If you don’t allow the AI to form probabilistic, updatable hypotheses about the relation between its phenomenology and the physical world, the AI will either be unable to reason at all, or it will reason its way off a cliff. In my next post, Bridge Collapse, I’ll begin discussing how the latter problem sinks an otherwise extremely promising approach to formalizing ideal AGI reasoning: Solomonoff induction.


1 By ‘map-like’, I mean that the processes look similar to the representational processes in human thought. They systematically correlate with external events, within a pattern-tracking system that can readily propagate and exploit the correlation.

2 Agents need initial assumptions, built-in prior information. The prior is defined by whatever algorithm the reasoner follows in making its very first updates.

If I leave an agent’s priors undefined, no ghost of reasonableness will intervene to give the agent a ‘default’ prior. For example, it won’t default to a uniform prior over possible coinflip outcomes in the absence of relevant evidence. Rather, without something that acts like a prior, the agent just won’t work — in the same way that a calculator won’t work if you grant it the freedom to do math however it wishes. A frequentist AI might refuse to talk about priors, but it would still need to act like it has priors, else break.

3 This talk of ‘belief’ and ‘assumption’ and ‘perception’ is anthropomorphizing, and the analogies to human psychology won’t be perfect. This is important to keep in view, though there’s only so much we can do to avoid vagueness and analogical reasoning when the architecture of AGIs remains unknown. In particular, I’m not assuming that every artificial scientist is particularly intelligent. Or particularly conscious.

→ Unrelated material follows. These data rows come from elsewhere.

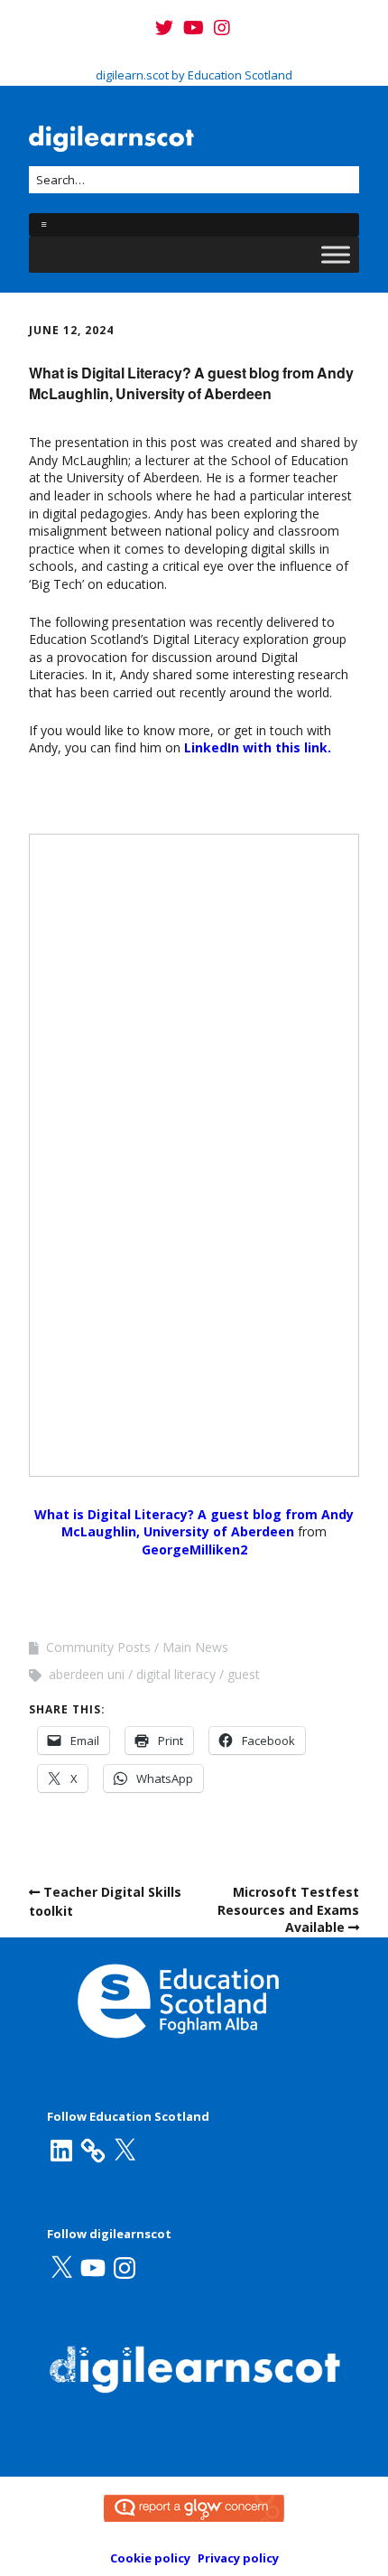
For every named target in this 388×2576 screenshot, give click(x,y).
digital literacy (176, 1674)
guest (243, 1674)
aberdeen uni (87, 1674)
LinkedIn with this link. (257, 747)
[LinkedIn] (61, 2150)
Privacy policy (238, 2558)
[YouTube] (194, 28)
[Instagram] (222, 28)
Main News (195, 1647)
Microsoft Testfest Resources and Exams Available (288, 1909)
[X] (124, 2150)
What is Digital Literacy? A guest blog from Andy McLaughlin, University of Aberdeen (194, 1523)
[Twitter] (166, 28)
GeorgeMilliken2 (194, 1549)
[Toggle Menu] (335, 254)
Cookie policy (150, 2558)
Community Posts (98, 1647)
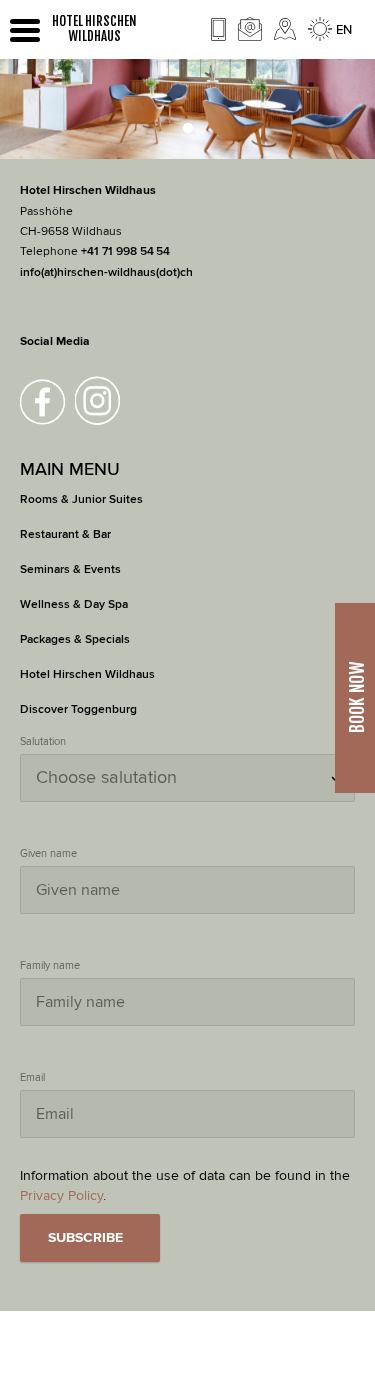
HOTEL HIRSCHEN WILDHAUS (94, 29)
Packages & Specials (75, 639)
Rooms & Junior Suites (81, 499)
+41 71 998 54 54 (125, 251)
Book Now (357, 698)
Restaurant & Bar (65, 534)
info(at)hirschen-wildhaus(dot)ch (106, 272)
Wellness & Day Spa (74, 604)
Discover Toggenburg (78, 709)
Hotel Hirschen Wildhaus (87, 674)
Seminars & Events (70, 569)
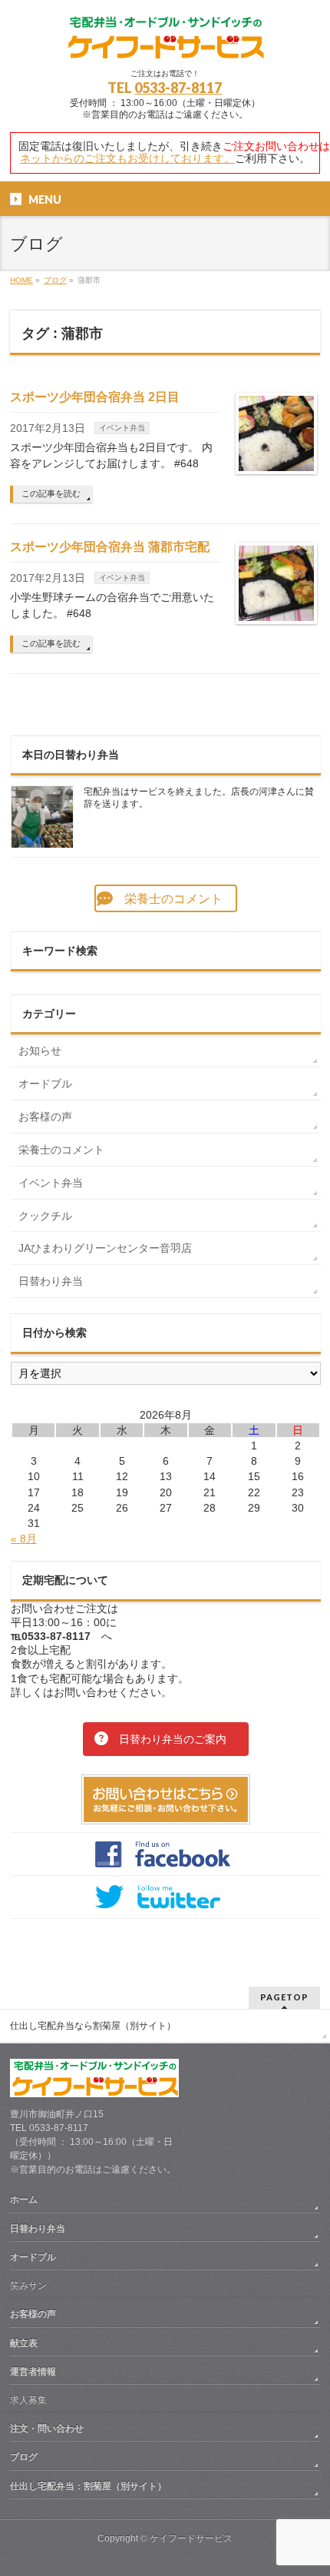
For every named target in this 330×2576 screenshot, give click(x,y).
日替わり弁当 (50, 1281)
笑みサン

What I mean with all this ‘Cai believes...’ talk is that Cai weights predictions and selects actions just as though it believed itself to be in a cellular automaton world. One can treat Cai’s automaton-theoretic model as just a bookkeeping device for assigning Cox’s-theorem-following real numbers to encoded images of color fields. But one can also treat Cai’s model as a psychological expectation, to the extent it functionally resembles the corresponding human mental states. Words like ‘assumption’ and ‘thinks’ here needn’t mean that the agent thinks in the same fashion humans think; what we’re interested in are the broad class of information-processing algorithms that yield similar behaviors.

4 To illustrate: In principle, even a human pining to become a parent could, by introspection alone, infer that they might be an evolved mind (since they are experiencing a desire to self-replicate) and embedded in a universe which had evolved minds with evolutionary histories. An AGI with more reliable internal monitors could learn a great deal about the rest of the universe just by investigating itself.

5 In either case, we shouldn’t be surprised to see Cai failing to fully represent its own inner workings. An agent cannot explicitly represent itself in its totality, since it would then need to represent itself representing itself representing itself … ad infinitum. Environmental phenomena, too, must usually be compressed.

6 One response would be to place the blame on Cai’s positing white, gray, and black for its world-models, rather than sticking with cyan, yellow, and magenta. But there will still be a type error when one tries to compare perceived cyan/​yellow/​magenta with hypothesized (but perceptually invisible) cyan/​yellow/​magenta. Explicitly introducing separate words for hypothesized v. perceived colors doesn’t produce the distinction; it just makes it easier to keep track of a distinction that was already present.